## Exercise
If pictures appear among the lines below, leave them out while you return exactly the lines from the one with "At what coordinates should I click to accomplish: Click the Jul" through the one with "The image size is (658, 565).".

## Source records
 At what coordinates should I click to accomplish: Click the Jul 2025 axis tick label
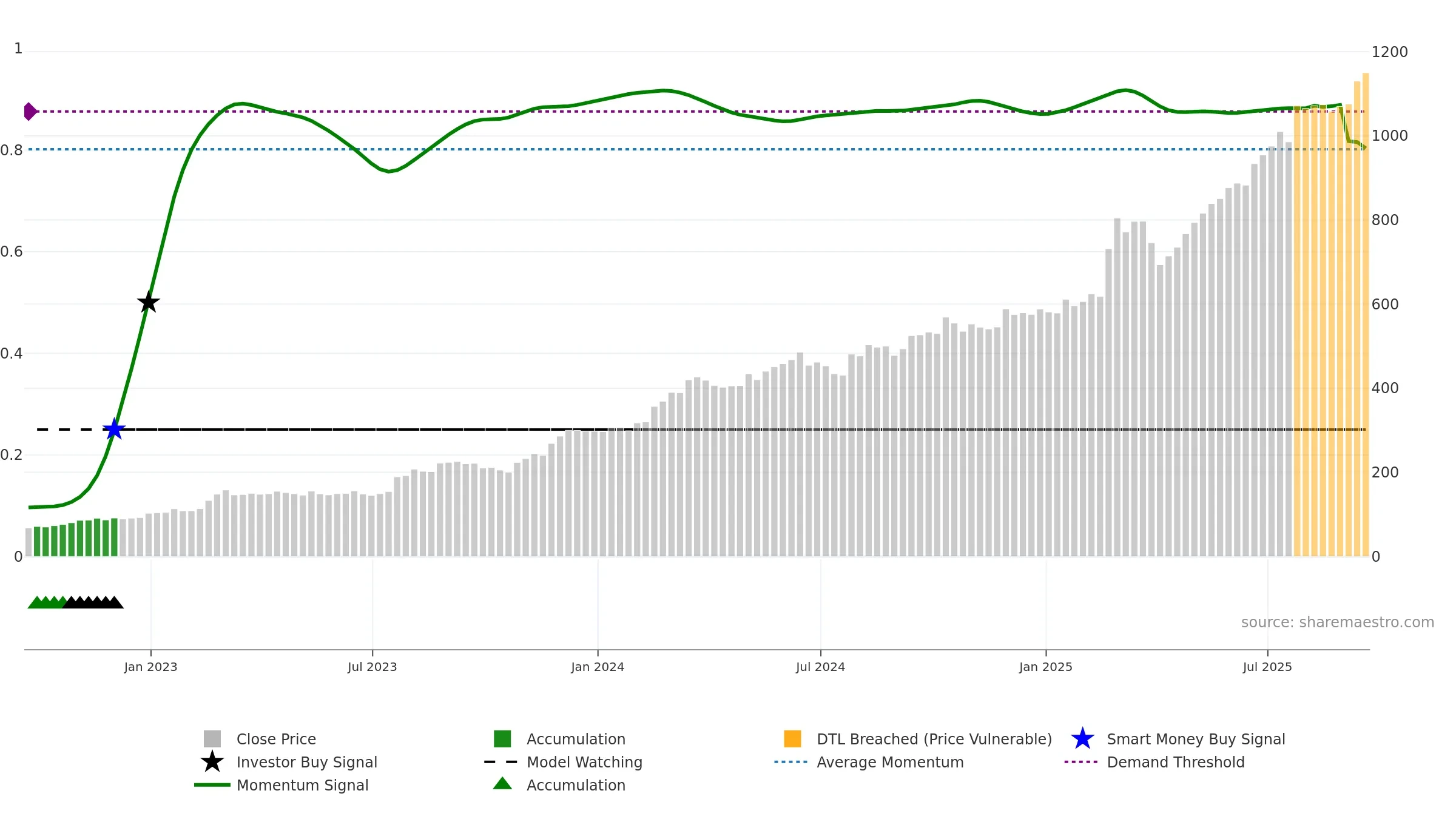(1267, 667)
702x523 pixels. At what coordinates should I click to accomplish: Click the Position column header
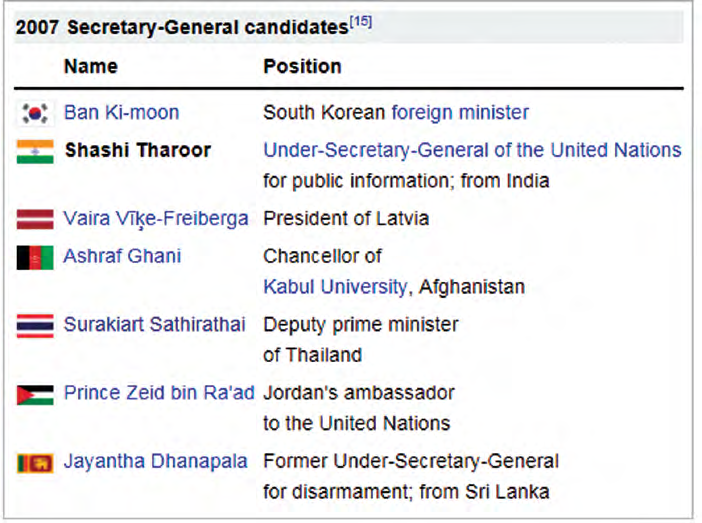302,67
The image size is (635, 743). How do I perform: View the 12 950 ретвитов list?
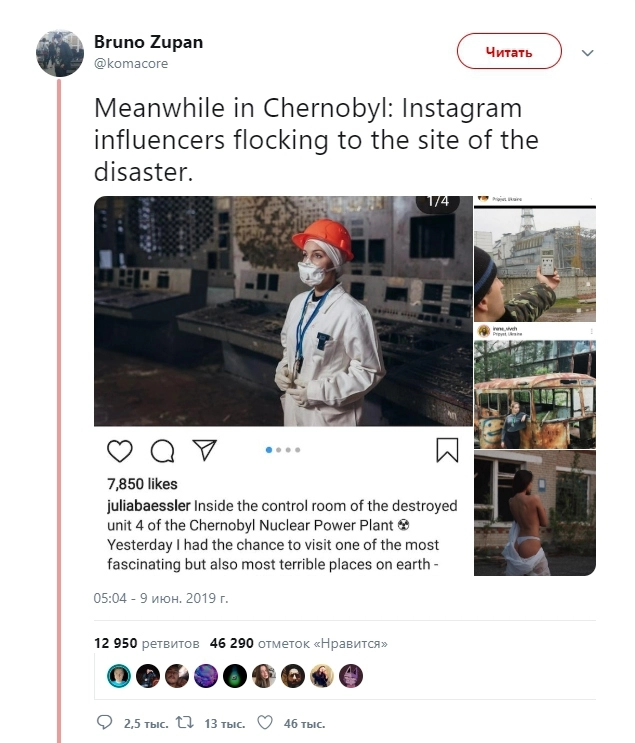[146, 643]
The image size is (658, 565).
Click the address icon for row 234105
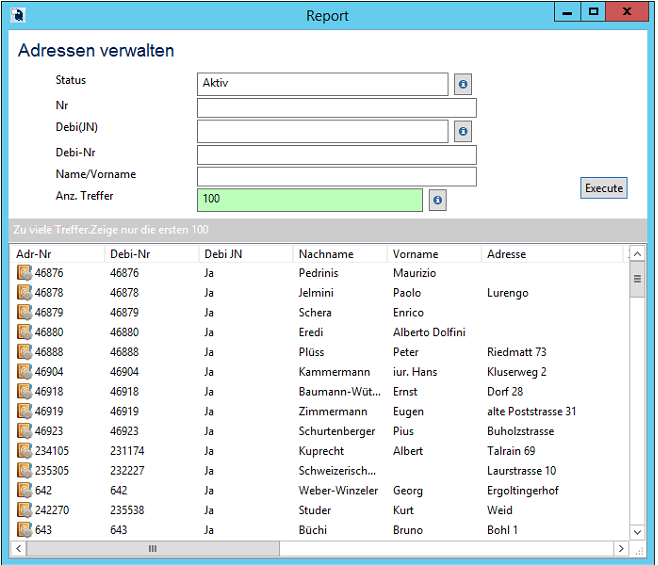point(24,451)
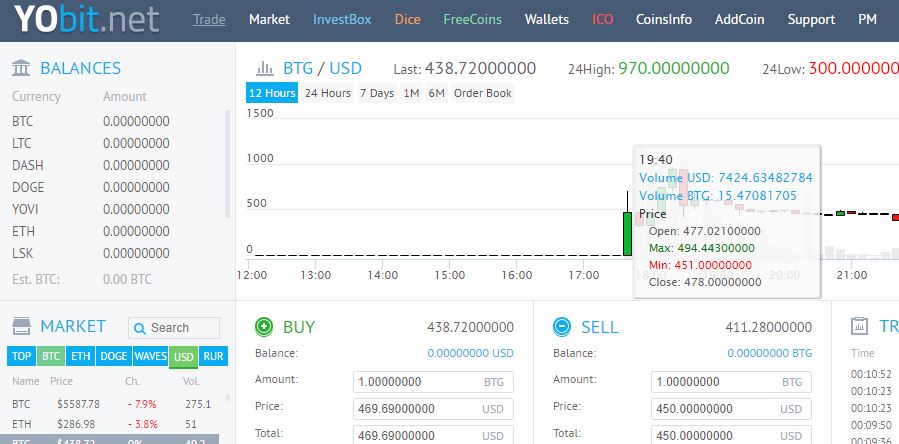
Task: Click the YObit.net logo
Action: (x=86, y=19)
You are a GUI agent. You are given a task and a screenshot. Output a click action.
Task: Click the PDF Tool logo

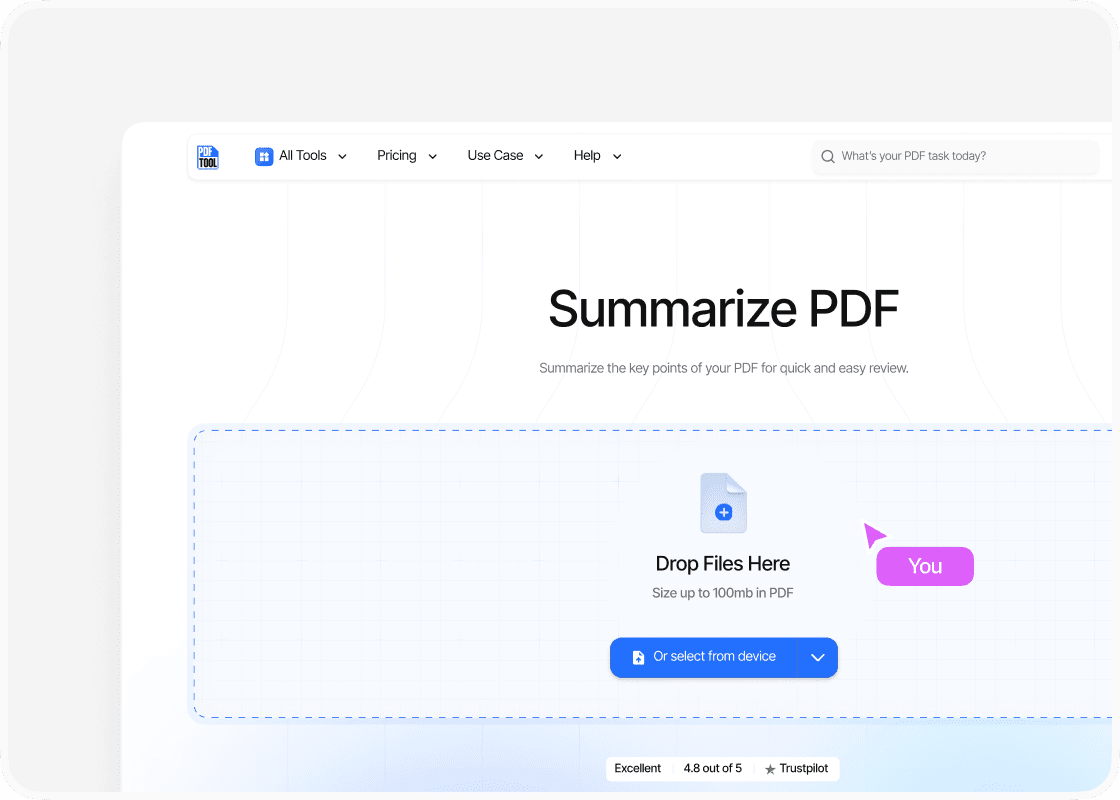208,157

---

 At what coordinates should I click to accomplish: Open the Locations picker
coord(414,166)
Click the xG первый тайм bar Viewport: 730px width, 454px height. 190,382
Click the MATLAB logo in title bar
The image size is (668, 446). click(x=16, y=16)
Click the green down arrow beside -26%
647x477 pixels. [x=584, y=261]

...

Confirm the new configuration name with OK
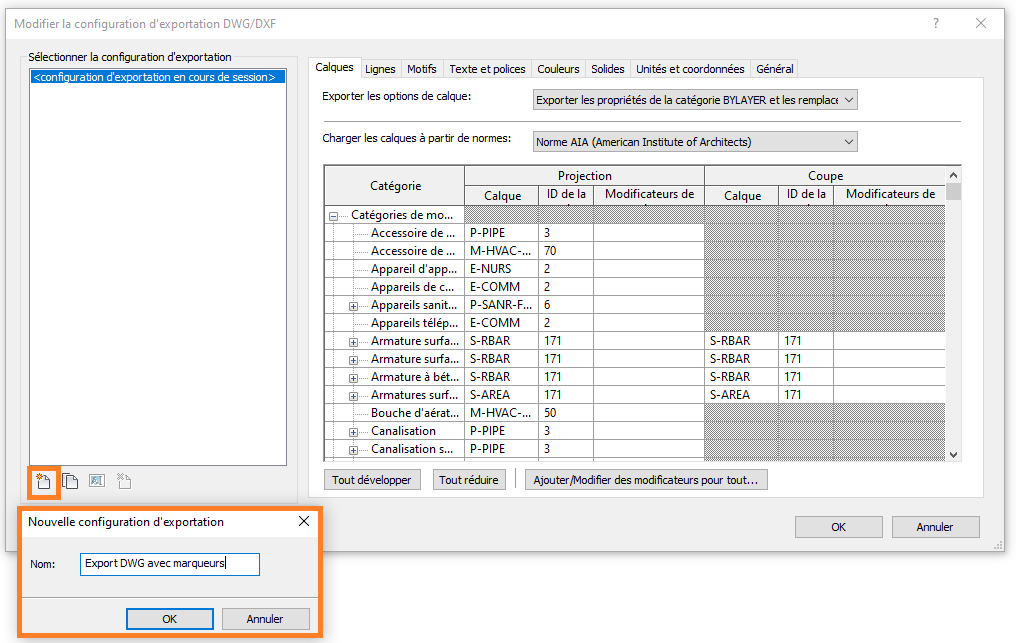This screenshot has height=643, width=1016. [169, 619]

## Your solution
 At what coordinates should I click to accomplish: Click the Jul 2025 axis tick label
(1267, 667)
702x523 pixels. At what coordinates should I click to accomplish: Click the Position column header
302,67
The image size is (635, 743). How do I perform: View the 12 950 ретвитов list?
[146, 643]
The image size is (658, 565).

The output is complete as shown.